Pursuant to Section 19(b)(1) of the Securities Exchange Act of 1934 (“Act”), and Rule 19b-4 thereunder, notice is hereby given that on September 14, 2021, The Nasdaq Stock Market LLC (“Nasdaq” or “Exchange”) filed with the Securities and Exchange Commission (“SEC” or “Commission”) the proposed rule change as described in Items I, II, and III, below, which Items have been prepared by the Exchange. The Commission is publishing this notice to solicit comments on the proposed rule change from interested persons.

I. Self-Regulatory Organization's Statement of the Terms of Substance of the Proposed Rule Change

The Exchange proposes to amend the Exchange's pricing schedule at Equity 7, Section 118(a), as described further below.

The text of the proposed rule change is available on the Exchange's website at https://listingcenter.nasdaq.com/rulebook/nasdaq/rules,, at the principal office of the Exchange, and at the Commission's Public Reference Room.

II. Self-Regulatory Organization's Statement of the Purpose of, and Statutory Basis for, the Proposed Rule Change

In its filing with the Commission, the Exchange included statements concerning the purpose of and basis for the proposed rule change and discussed any comments it received on the proposed rule change. The text of these statements may be examined at the places specified in Item IV below. The Exchange has prepared summaries, set forth in sections A, B, and C below, of the most significant aspects of such statements.

A. Self-Regulatory Organization's Statement of the Purpose of, and Statutory Basis for, the Proposed Rule Change

1. Purpose

The purpose of the proposed rule change is to amend the Exchange's schedule of credits, at Equity 7, Section 118(a). Specifically, the Exchange proposes to eliminate an existing credit of $0.0030 per share for members that meet specified volume requirements on both Nasdaq and the Nasdaq Options Market (“NOM”) when adding liquidity and that qualify for Tier 4 of the MARS program on NOM.

The Exchange currently provides a $0.0030 per share executed credit for a member with displayed quotes/orders (other than Supplemental Orders or Designated Retail Orders) that provide more than 0.65% of Consolidated Volume on Nasdaq during the month, and the member must also qualify for Tier 4 of NOM's MARS program during the month. To qualify for the Tier 4 MARS program, a Participant must have an average daily volume (“ADV”) of at least 20,000 Eligible Contracts in a month that are executed and that added liquidity.

_____

_What to do_
1 > In the Nasdaq rule change notice, why is the Commission publishing it?
2 > List every place where the Nasdaq rule change notice says the text of the proposed rule change is available.
3 > Go on with the notice about Nasdaq's proposed credit change, starting after its last sentence.

_____

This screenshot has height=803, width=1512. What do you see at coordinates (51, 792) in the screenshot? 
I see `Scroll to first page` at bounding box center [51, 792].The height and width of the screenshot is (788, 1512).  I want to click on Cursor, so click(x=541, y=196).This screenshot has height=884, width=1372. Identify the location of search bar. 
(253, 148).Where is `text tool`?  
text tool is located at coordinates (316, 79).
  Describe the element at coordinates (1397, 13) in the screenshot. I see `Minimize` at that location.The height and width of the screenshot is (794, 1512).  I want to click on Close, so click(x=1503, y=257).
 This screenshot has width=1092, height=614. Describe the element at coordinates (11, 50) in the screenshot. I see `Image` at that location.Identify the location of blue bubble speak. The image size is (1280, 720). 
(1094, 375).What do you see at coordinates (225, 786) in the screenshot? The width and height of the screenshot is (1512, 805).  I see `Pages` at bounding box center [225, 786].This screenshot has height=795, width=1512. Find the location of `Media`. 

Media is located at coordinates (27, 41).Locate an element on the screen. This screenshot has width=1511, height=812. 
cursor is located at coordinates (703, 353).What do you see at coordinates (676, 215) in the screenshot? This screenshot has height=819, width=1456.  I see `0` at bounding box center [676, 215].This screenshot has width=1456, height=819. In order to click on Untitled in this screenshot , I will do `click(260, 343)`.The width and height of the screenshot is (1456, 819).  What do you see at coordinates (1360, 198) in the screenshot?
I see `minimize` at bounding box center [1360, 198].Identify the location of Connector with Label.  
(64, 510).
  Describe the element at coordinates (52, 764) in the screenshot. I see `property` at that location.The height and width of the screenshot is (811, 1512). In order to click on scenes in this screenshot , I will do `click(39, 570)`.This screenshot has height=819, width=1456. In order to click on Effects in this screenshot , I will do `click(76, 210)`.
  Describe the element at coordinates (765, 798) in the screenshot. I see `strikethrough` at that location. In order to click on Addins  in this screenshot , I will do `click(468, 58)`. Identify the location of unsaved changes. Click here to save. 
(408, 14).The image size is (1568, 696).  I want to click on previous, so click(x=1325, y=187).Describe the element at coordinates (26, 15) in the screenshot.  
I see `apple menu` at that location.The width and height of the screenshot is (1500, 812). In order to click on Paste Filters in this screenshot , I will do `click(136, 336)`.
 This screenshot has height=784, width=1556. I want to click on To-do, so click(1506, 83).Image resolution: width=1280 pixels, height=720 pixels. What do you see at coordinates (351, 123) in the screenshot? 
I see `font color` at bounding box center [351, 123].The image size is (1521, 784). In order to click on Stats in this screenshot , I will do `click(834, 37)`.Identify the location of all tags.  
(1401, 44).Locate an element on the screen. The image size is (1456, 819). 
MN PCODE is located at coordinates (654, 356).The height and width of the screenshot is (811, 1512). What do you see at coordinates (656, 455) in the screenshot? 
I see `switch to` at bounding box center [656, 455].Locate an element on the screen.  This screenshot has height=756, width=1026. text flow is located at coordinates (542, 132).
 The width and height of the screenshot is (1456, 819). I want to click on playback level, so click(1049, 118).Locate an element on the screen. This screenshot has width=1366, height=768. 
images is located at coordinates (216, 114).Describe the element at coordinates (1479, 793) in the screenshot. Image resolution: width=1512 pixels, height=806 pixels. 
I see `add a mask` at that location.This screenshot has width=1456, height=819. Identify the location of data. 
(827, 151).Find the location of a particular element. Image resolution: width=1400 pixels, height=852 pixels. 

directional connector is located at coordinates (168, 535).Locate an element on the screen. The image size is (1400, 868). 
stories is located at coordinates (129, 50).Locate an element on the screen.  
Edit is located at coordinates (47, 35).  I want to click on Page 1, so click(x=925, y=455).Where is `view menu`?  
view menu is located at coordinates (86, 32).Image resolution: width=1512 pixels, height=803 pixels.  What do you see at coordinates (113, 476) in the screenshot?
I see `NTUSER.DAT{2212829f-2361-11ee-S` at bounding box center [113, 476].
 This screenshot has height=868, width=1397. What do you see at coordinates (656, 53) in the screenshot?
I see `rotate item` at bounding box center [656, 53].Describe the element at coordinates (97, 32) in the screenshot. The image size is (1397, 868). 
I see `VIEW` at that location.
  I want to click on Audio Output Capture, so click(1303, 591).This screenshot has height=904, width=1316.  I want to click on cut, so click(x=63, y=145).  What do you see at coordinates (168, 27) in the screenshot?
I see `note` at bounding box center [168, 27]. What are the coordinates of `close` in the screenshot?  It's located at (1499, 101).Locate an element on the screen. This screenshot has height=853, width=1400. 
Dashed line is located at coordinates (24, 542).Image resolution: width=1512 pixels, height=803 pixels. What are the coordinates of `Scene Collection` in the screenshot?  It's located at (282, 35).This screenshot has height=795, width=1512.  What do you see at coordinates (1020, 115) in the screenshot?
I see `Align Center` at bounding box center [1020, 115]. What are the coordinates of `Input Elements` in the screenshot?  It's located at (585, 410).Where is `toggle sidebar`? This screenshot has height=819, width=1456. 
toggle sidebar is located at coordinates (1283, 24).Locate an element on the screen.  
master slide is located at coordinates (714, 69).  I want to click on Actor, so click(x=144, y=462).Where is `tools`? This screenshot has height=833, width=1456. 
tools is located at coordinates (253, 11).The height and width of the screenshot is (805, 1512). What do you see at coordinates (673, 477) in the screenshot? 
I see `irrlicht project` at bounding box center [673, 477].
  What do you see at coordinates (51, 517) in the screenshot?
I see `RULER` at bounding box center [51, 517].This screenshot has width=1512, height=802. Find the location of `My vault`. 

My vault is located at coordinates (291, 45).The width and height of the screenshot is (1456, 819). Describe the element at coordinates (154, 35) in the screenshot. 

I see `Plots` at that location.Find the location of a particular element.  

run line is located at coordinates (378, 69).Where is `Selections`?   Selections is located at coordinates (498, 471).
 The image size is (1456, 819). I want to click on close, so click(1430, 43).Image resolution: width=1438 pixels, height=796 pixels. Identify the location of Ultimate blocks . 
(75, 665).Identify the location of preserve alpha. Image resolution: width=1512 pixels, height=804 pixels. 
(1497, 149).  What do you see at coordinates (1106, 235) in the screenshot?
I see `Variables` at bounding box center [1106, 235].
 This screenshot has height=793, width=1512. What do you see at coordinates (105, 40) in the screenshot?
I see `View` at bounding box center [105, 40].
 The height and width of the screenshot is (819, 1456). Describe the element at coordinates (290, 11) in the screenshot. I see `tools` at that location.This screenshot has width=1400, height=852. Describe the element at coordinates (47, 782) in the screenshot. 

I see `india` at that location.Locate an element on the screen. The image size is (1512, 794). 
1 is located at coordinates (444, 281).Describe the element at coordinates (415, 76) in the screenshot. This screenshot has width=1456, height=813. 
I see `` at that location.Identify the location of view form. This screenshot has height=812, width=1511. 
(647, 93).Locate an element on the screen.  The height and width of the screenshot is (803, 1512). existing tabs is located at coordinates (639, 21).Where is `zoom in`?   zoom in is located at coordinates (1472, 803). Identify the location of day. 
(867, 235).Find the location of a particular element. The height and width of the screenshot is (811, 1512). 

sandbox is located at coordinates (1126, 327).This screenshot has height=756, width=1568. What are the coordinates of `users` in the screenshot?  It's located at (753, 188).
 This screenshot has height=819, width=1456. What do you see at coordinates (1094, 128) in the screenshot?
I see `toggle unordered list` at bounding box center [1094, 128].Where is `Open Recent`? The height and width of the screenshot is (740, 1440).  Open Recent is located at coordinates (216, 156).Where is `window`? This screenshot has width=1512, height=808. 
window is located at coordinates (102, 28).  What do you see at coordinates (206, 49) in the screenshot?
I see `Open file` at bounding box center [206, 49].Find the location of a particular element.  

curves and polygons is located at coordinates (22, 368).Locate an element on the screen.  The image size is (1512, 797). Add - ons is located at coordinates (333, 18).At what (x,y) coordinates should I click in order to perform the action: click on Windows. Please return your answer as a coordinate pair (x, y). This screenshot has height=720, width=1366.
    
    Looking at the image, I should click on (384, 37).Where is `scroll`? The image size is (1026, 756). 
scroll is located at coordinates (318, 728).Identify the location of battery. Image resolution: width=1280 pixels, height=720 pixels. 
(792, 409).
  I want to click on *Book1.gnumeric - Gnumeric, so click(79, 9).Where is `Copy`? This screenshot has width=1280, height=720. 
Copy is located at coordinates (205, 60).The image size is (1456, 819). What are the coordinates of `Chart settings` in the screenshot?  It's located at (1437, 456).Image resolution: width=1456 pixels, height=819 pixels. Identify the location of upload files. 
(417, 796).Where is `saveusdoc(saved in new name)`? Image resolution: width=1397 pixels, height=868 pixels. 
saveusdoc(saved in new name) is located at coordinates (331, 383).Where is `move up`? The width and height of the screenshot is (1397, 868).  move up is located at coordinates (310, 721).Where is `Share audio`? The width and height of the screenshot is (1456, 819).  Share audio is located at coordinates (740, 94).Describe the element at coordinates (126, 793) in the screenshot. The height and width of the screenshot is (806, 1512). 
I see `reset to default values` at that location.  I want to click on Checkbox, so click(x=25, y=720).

_____

_The responses_
1 > The Commission is publishing the notice to solicit comments on the proposed rule change from interested persons.

2 >
- The Exchange's website at https://listingcenter.nasdaq.com/rulebook/nasdaq/rules
- The principal office of the Exchange
- The Commission's Public Reference Room

3 >
The Exchange proposes to eliminate the credit on all tapes as it has not been effective in accomplishing its intended purpose, which is to incent members to increase their liquidity adding activity on both Nasdaq and NOM. Although the Exchange amended the credit in April 2021to incentivize members to increase the extent of their liquidity providing activity on Nasdaq, no members have received this credit since the Exchange last amended the credit and it has served to neither meaningfully increase activity on the Exchange or NOM nor improve the quality of those markets since April 2021. Moreover, no member currently qualifies for the credit. The Exchange therefore proposes to eliminate it.

Securities Exchange Act Release No. 91619 (April 21, 2021), 79 FR 22291, (April 27, 2021).

2. Statutory Basis

The Exchange believes that its proposal is consistent with Section 6(b) of the Act, in general, and furthers the objectives of Sections 6(b)(4) and 6(b)(5) of the Act, in particular, in that it provides for the equitable allocation of reasonable dues, fees and other charges among members and issuers and other persons using any facility, and is not designed to permit unfair discrimination between customers, issuers, brokers, or dealers. The proposal is also consistent with Section 11A of the Act relating to the establishment of the national market system for securities.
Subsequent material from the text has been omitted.